EXERCISE DATA Start Marker
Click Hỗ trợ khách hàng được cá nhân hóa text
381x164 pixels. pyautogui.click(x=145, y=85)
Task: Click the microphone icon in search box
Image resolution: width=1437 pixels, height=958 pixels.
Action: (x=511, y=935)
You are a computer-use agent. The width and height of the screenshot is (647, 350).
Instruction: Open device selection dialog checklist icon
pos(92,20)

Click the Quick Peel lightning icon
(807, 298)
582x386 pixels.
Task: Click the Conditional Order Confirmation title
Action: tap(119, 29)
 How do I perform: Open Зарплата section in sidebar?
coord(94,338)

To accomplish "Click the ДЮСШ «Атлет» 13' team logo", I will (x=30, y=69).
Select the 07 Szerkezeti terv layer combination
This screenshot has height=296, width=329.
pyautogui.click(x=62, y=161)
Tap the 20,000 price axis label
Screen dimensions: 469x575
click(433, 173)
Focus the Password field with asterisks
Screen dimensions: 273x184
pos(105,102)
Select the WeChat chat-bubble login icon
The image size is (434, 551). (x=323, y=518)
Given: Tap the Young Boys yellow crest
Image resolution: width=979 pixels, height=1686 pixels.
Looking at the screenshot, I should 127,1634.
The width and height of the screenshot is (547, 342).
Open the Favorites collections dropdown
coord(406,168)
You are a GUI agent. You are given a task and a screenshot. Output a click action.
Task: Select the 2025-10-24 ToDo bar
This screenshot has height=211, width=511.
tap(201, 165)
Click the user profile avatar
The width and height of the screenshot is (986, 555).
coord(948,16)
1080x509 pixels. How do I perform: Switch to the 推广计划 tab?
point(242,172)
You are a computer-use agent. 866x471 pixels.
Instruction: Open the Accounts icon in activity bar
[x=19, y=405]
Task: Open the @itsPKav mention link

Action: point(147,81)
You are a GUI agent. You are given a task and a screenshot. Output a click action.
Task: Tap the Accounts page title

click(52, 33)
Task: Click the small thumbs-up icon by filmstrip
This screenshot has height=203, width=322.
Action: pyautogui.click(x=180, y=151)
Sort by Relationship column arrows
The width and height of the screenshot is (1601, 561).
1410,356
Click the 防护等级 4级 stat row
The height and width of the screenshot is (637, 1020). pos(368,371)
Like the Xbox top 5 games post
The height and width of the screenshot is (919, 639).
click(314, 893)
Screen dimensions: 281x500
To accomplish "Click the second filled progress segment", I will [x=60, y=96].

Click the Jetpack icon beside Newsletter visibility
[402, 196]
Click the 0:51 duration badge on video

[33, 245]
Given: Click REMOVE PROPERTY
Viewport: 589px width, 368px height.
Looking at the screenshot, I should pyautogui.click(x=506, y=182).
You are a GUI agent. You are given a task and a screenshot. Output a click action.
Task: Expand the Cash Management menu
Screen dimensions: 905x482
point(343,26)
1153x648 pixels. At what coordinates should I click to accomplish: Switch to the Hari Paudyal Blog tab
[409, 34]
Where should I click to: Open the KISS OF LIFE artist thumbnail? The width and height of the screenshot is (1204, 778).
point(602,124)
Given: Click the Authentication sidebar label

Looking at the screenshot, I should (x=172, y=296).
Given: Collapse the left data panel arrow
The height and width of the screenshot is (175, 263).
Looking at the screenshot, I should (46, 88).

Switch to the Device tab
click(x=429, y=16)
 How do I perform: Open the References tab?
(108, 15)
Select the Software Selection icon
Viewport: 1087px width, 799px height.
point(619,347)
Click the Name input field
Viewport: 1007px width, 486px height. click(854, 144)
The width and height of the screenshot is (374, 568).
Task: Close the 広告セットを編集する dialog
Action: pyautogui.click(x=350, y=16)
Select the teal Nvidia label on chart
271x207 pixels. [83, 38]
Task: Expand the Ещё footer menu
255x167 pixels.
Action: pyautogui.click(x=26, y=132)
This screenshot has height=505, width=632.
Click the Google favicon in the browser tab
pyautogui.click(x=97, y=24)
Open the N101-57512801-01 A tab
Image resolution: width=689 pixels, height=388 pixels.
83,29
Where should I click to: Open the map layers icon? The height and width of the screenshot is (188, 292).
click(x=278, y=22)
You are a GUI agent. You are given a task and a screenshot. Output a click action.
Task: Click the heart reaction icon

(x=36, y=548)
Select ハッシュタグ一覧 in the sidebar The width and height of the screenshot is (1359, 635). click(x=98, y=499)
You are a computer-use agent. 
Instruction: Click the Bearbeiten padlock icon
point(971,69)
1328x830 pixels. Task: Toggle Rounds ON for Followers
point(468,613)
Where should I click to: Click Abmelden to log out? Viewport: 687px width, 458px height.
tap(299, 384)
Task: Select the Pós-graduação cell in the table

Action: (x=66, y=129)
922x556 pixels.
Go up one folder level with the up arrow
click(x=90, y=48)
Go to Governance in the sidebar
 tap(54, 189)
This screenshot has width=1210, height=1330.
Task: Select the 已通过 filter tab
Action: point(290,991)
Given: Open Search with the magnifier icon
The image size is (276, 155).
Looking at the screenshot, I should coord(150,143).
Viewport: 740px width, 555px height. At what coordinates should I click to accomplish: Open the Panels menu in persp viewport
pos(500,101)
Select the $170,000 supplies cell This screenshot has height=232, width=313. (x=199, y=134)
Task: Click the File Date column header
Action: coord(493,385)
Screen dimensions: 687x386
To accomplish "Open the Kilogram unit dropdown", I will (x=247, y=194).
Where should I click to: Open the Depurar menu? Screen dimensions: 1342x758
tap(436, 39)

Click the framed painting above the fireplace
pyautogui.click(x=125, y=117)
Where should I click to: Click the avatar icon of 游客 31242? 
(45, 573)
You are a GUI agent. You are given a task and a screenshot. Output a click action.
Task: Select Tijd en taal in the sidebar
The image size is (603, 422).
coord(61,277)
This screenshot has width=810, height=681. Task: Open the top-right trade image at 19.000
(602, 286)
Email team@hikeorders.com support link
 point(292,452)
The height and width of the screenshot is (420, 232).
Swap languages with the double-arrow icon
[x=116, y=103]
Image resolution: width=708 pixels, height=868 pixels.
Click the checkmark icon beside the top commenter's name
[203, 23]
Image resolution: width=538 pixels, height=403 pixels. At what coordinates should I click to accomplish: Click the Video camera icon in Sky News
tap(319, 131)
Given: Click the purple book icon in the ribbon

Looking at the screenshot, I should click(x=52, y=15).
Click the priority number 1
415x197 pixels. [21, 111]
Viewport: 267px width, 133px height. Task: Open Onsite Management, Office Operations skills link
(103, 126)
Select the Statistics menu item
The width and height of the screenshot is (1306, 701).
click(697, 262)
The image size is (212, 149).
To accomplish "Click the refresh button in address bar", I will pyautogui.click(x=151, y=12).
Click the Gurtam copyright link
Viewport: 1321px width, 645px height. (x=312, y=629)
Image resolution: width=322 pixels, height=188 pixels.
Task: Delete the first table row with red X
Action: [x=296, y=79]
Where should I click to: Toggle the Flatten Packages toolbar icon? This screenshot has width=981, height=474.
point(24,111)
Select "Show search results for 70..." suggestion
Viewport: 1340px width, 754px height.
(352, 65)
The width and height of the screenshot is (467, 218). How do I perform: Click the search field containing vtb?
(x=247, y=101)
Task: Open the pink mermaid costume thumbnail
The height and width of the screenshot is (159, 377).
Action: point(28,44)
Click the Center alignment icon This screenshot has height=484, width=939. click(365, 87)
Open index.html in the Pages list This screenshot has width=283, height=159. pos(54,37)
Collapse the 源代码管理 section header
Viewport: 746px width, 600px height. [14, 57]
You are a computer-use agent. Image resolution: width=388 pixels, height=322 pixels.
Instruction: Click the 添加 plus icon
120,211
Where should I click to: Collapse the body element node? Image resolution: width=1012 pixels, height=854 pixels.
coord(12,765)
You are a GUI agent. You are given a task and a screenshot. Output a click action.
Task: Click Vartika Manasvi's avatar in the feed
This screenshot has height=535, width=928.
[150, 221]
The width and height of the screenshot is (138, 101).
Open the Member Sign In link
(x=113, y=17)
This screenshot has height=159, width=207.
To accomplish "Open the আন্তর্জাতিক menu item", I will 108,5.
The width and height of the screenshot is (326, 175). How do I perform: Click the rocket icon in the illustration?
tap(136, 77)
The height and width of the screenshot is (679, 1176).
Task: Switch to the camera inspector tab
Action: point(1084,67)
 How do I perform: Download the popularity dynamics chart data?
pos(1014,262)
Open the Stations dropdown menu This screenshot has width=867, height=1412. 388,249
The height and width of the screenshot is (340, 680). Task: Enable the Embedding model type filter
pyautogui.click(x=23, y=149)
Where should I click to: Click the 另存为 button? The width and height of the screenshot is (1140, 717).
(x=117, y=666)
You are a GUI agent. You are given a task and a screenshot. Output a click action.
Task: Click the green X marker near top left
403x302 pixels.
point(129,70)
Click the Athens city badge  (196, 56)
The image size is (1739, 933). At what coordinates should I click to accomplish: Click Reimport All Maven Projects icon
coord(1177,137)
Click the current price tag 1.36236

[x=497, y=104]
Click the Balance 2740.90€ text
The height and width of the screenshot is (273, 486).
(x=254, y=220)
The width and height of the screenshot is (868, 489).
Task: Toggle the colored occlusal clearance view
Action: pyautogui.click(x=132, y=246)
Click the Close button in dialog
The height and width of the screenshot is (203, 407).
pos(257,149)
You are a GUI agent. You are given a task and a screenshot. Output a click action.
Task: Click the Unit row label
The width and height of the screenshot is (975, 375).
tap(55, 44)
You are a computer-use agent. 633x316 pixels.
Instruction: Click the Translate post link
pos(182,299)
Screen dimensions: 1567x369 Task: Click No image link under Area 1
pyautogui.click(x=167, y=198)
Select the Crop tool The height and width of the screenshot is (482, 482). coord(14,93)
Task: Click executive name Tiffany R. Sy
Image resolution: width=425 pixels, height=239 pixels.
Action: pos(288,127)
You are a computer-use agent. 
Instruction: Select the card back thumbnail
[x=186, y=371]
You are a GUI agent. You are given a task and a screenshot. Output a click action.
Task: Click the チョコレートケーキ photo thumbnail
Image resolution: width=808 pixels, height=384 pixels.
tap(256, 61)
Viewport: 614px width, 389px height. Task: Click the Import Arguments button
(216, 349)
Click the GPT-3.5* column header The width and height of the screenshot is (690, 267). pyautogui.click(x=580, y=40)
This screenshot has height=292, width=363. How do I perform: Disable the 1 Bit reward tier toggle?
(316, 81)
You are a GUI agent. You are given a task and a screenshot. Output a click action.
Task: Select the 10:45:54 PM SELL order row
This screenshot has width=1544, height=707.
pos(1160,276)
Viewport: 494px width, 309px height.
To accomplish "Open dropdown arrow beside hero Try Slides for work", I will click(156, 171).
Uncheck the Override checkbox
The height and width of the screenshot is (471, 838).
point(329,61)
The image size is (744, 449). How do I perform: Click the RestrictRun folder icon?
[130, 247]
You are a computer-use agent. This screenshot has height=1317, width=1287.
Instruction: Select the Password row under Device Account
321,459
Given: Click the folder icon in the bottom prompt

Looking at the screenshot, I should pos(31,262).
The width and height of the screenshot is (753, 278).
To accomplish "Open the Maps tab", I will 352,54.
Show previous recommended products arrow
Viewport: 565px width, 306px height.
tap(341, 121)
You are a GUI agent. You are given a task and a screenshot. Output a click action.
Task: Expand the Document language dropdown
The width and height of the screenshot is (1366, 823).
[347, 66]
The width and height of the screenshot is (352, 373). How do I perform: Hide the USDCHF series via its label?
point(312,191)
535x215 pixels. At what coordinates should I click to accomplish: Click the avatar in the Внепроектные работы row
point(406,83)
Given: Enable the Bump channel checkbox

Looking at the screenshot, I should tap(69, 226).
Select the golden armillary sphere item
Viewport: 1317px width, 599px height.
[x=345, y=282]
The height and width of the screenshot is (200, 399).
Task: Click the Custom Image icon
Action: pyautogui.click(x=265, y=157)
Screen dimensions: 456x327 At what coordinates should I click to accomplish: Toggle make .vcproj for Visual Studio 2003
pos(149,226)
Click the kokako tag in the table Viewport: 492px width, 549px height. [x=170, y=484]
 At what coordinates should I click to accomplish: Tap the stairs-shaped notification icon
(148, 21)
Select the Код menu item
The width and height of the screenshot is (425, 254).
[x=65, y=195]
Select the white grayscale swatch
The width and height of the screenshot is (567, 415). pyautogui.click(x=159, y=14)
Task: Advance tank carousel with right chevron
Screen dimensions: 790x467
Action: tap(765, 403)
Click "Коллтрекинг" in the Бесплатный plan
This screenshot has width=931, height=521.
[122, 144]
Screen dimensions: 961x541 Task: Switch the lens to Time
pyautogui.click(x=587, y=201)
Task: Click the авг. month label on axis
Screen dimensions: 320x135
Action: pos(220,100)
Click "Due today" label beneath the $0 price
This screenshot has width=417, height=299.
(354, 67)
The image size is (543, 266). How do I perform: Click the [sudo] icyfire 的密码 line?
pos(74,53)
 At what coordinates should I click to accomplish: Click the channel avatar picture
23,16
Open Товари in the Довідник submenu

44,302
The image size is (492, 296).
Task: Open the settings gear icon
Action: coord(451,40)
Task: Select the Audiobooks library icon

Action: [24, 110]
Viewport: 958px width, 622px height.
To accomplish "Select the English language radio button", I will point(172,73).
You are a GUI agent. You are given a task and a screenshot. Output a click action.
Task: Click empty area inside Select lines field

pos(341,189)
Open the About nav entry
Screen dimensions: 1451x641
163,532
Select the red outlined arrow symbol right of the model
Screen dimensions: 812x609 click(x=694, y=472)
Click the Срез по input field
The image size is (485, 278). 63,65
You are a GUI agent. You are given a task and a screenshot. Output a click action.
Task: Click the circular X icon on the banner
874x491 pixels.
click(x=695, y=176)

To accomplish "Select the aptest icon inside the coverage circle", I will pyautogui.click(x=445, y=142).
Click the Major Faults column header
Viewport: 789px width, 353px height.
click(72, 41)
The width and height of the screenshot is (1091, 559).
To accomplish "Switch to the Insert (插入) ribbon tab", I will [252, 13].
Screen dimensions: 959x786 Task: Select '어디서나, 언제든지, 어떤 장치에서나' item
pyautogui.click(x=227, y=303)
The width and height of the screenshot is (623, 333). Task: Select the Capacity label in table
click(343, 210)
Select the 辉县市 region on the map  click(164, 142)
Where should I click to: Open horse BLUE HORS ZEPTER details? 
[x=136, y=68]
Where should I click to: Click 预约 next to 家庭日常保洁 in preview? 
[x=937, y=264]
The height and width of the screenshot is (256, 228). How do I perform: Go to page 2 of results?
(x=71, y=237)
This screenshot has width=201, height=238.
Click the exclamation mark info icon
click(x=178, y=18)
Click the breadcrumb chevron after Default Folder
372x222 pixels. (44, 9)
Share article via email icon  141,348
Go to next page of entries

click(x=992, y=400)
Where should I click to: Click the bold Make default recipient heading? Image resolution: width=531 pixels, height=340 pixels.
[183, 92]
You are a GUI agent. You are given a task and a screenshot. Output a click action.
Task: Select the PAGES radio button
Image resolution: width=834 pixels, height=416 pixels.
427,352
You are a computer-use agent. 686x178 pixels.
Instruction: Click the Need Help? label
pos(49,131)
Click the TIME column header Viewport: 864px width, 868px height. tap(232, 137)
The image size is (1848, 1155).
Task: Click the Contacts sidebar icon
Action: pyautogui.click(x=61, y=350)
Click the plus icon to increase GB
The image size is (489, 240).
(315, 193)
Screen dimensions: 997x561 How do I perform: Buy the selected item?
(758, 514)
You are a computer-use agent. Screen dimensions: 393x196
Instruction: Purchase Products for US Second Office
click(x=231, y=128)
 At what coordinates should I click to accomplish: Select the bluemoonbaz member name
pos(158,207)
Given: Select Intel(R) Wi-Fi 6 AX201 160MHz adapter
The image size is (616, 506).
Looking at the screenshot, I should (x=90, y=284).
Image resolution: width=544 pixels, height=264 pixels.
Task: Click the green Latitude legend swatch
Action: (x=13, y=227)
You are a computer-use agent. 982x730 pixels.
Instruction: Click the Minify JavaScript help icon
EXERCISE DATA End Marker
TASK DETAILS:
Please print the lines from the start of the records up to and including the line with "Screen dimensions: 281x500", copying each one exactly and leaving out the rest.

COMPLETED EXERCISE:
Click Hỗ trợ khách hàng được cá nhân hóa text
381x164 pixels. pyautogui.click(x=145, y=85)
Task: Click the microphone icon in search box
Image resolution: width=1437 pixels, height=958 pixels.
Action: (x=511, y=935)
You are a computer-use agent. The width and height of the screenshot is (647, 350).
Instruction: Open device selection dialog checklist icon
pos(92,20)

Click the Quick Peel lightning icon
(807, 298)
582x386 pixels.
Task: Click the Conditional Order Confirmation title
Action: tap(119, 29)
 How do I perform: Open Зарплата section in sidebar?
coord(94,338)

To accomplish "Click the ДЮСШ «Атлет» 13' team logo", I will (x=30, y=69).
Select the 07 Szerkezeti terv layer combination
This screenshot has height=296, width=329.
pyautogui.click(x=62, y=161)
Tap the 20,000 price axis label
Screen dimensions: 469x575
click(433, 173)
Focus the Password field with asterisks
Screen dimensions: 273x184
pos(105,102)
Select the WeChat chat-bubble login icon
The image size is (434, 551). (x=323, y=518)
Given: Tap the Young Boys yellow crest
Image resolution: width=979 pixels, height=1686 pixels.
Looking at the screenshot, I should 127,1634.
The width and height of the screenshot is (547, 342).
Open the Favorites collections dropdown
coord(406,168)
You are a GUI agent. You are given a task and a screenshot. Output a click action.
Task: Select the 2025-10-24 ToDo bar
This screenshot has height=211, width=511.
tap(201, 165)
Click the user profile avatar
The width and height of the screenshot is (986, 555).
coord(948,16)
1080x509 pixels. How do I perform: Switch to the 推广计划 tab?
point(242,172)
You are a computer-use agent. 866x471 pixels.
Instruction: Open the Accounts icon in activity bar
[x=19, y=405]
Task: Open the @itsPKav mention link

Action: point(147,81)
You are a GUI agent. You are given a task and a screenshot. Output a click action.
Task: Tap the Accounts page title

click(52, 33)
Task: Click the small thumbs-up icon by filmstrip
This screenshot has height=203, width=322.
Action: pyautogui.click(x=180, y=151)
Sort by Relationship column arrows
The width and height of the screenshot is (1601, 561).
1410,356
Click the 防护等级 4级 stat row
The height and width of the screenshot is (637, 1020). pos(368,371)
Like the Xbox top 5 games post
The height and width of the screenshot is (919, 639).
click(314, 893)
Screen dimensions: 281x500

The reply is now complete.